I've been watching Perl 6 since the start. I recall the excitement and fun on #perl6 when Audrey was pushing Pugs forward very rapidly. I see the same signs this year, with Jonathan the genius at the center of a whirlwind of progress. If you love Perl and want to have a lot of fun, consider dropping in on #perl6, the freenode IRC channel.

Comment on Perl 6 is going to get a lot faster in 2013
Re: Perl 6 is going to get a lot faster in 2013
by moritz (Cardinal) on Feb 02, 2013 at 21:48 UTC

    Rakudo also got two new small-scale optimizations last month: junction rewriting and constant folding. The former by a relative new contributor (who started submitting the first small Rakudo patches less than a year ago, and only started with slightly larger patches this year), and the latter took me only a few hours of work.

    In my humble opinion, the encouraging thing is not the fact of the optimizations themselves, but that they are written in a subset of Perl 6, and thus accessible to contributors who don't have mad compiler writing skills, nor are intimately familiar with memory and cache models and other low-level details.

Re: Perl 6 is going to get a lot faster in 2013
by chromatic (Archbishop) on Feb 03, 2013 at 02:11 UTC
    But it's clear that Perl 6 is going to get a lot faster in 2013.

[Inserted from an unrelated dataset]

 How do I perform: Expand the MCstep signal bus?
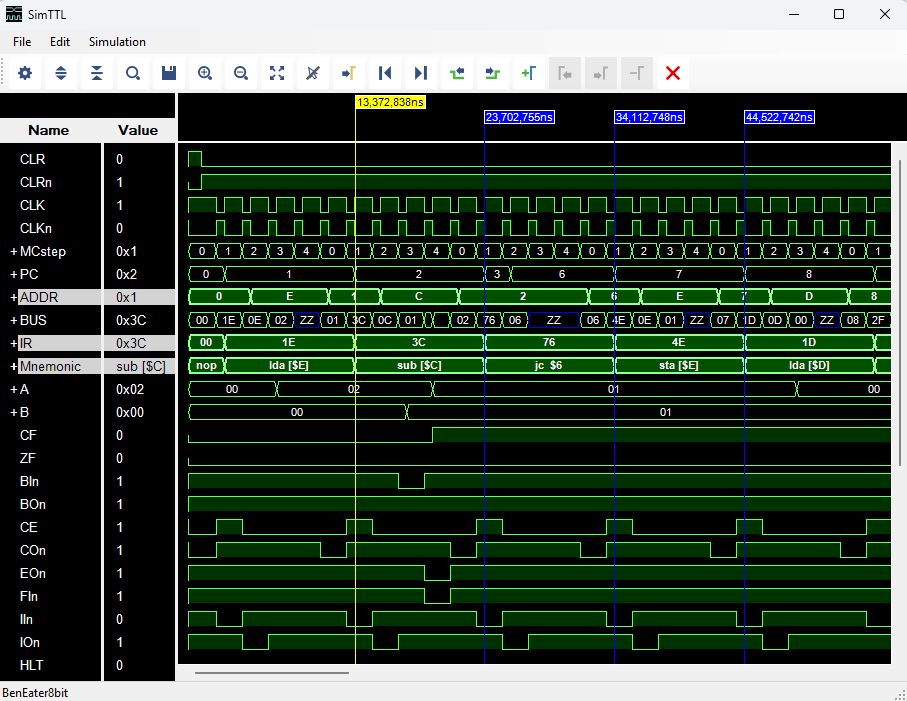click(x=14, y=251)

    ... based on microbenchmarks of a language that isn't Perl 6?

      But it's clear that Perl 6 is going to get a lot faster in 2013.
      ... based on microbenchmarks of a language that isn't Perl 6?

      No. You've picked up on what I consider a point of interest rather than the big picture.

      The outlook for Perl 6 speed improvement in 2013 is based on many factors:

      • I mentioned several factors in my post. For example, Larry Wall declaring speed to be the #1 blocker of adoption in November.

      • There are other factors I didn't mention. For example, Rakudo is sufficiently complete that the existing core hackers are fairly free to focus on other things, and speed is increasingly becoming a priority for Jonathan and Moritz. Furthermore, as Moritz notes, the Rakudo toolchain has reached the point that non-core-hackers are successfully hacking on AST generation and NQP to improve speed (with the nice side effect of leading them toward being new core hackers). I could continue but I recommend anyone interested visits #perl6 and asks questions.

      As for "a language that isn't Perl 6" I'll point out that NQP is basically a small subset of Perl 6 (NQP stands for Not Quite Perl) and Rakudo compiles to NQP. So if NQP gets faster, Rakudo Perl 6 gets faster.

        For example, Larry Wall declaring speed to be the #1 blocker of adoption in November.

        A lot of people have declared a lot of things over the lifetime of the project. Most of them haven't happened. I will believe them when I see them.

        ... if NQP gets faster, Rakudo Perl 6 gets faster.

        That's nonsense. Features aren't free. Parrot has at various times beaten a lot of languages and implementations on various microbenchmarks, and Rakudo and even NQP didn't.

        Larry can declare that speed is the number one blocker of adoption as much as he likes. The real blocker to adoption is that perl 6 ain't yet complete.
Re: Perl 6 is going to get a lot faster in 2013
by Anonymous Monk on Feb 03, 2013 at 16:43 UTC
    Faster and faster on its way to irrelevance ... five years too late to matter to anyone.
      Maybe you are anyone, and it doesn't matter tou you... but it does matter for some people.